**Word and element locating listing**:
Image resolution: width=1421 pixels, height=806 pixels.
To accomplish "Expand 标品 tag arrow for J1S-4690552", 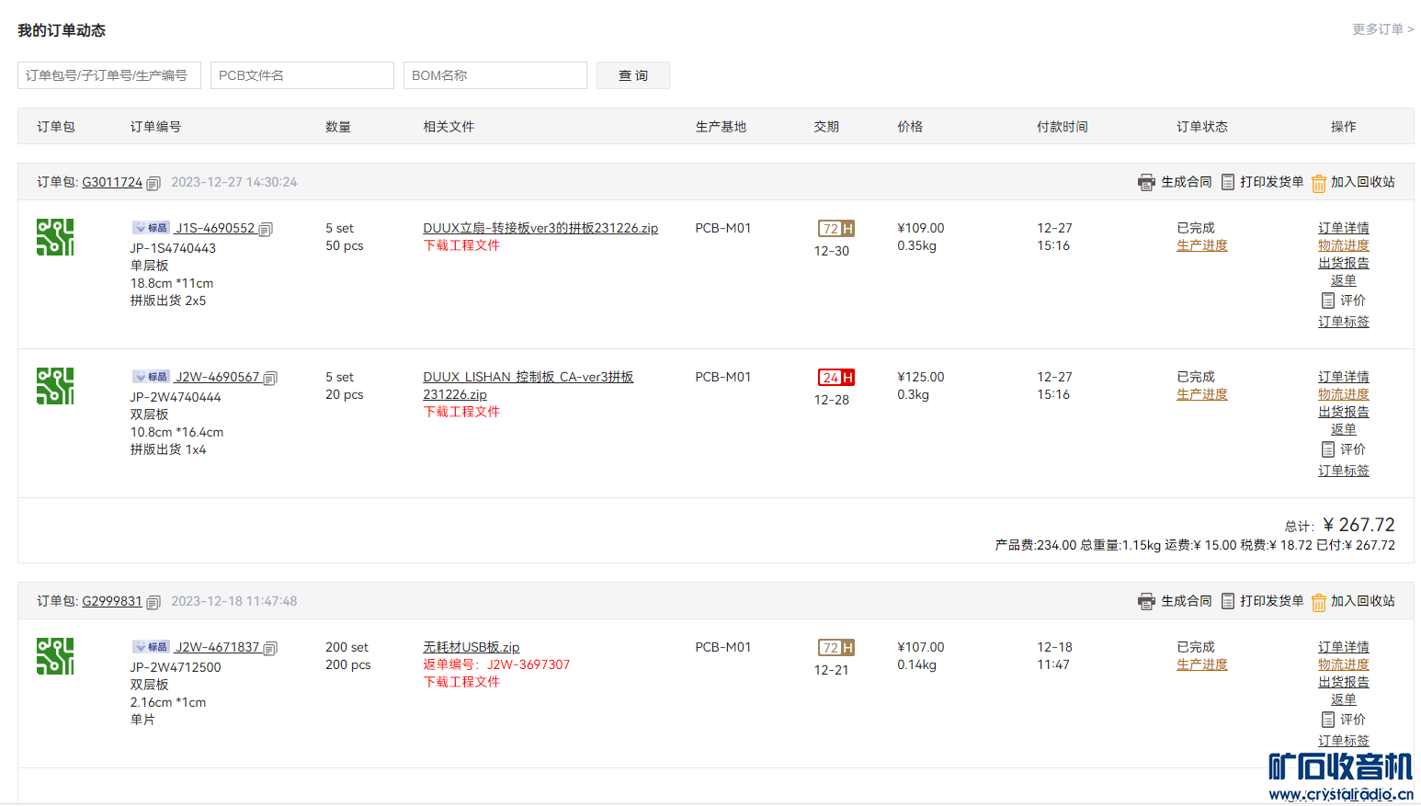I will pyautogui.click(x=140, y=228).
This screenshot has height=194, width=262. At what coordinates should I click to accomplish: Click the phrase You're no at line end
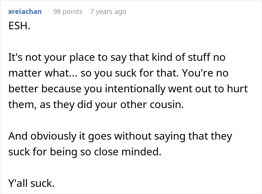205,73
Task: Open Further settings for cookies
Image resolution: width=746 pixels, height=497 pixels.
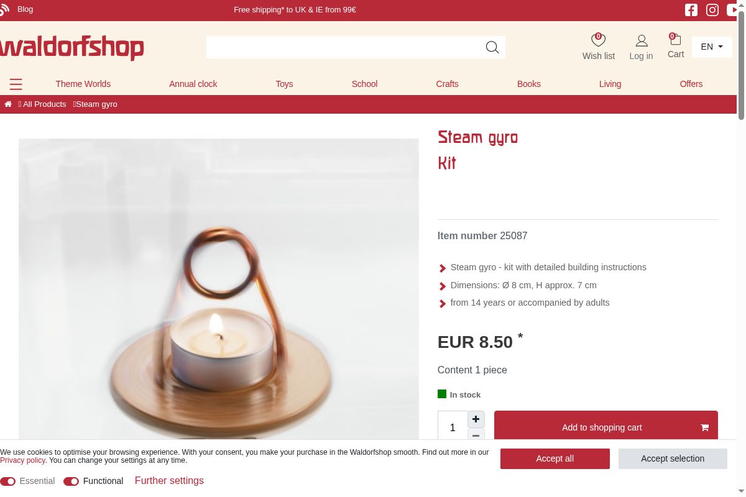Action: point(169,481)
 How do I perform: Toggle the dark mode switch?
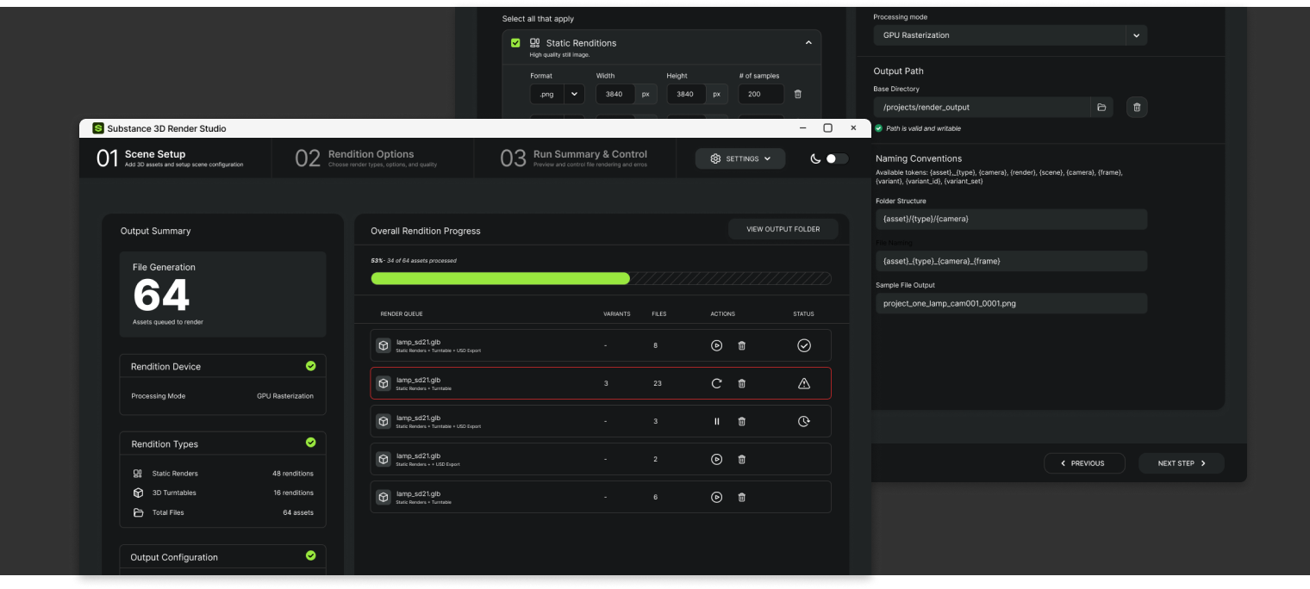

**Directions for this task**: Arrange the listing as a Markdown table with the columns Row and Listing line. Start at the line that contains "This screenshot has", continue through the last line of the listing, skip blank lines, and leave the pictures out.

**Result below**:
| Row | Listing line |
|---|---|
| 1 | This screenshot has height=194, width=262. At what coordinates should I click to accomplish: Click the phrase You're no at line end |
| 2 | 205,73 |
| 3 | Task: Open Further settings for cookies |
| 4 | Image resolution: width=746 pixels, height=497 pixels. |
| 5 | Action: point(169,481) |
| 6 |  How do I perform: Toggle the dark mode switch? |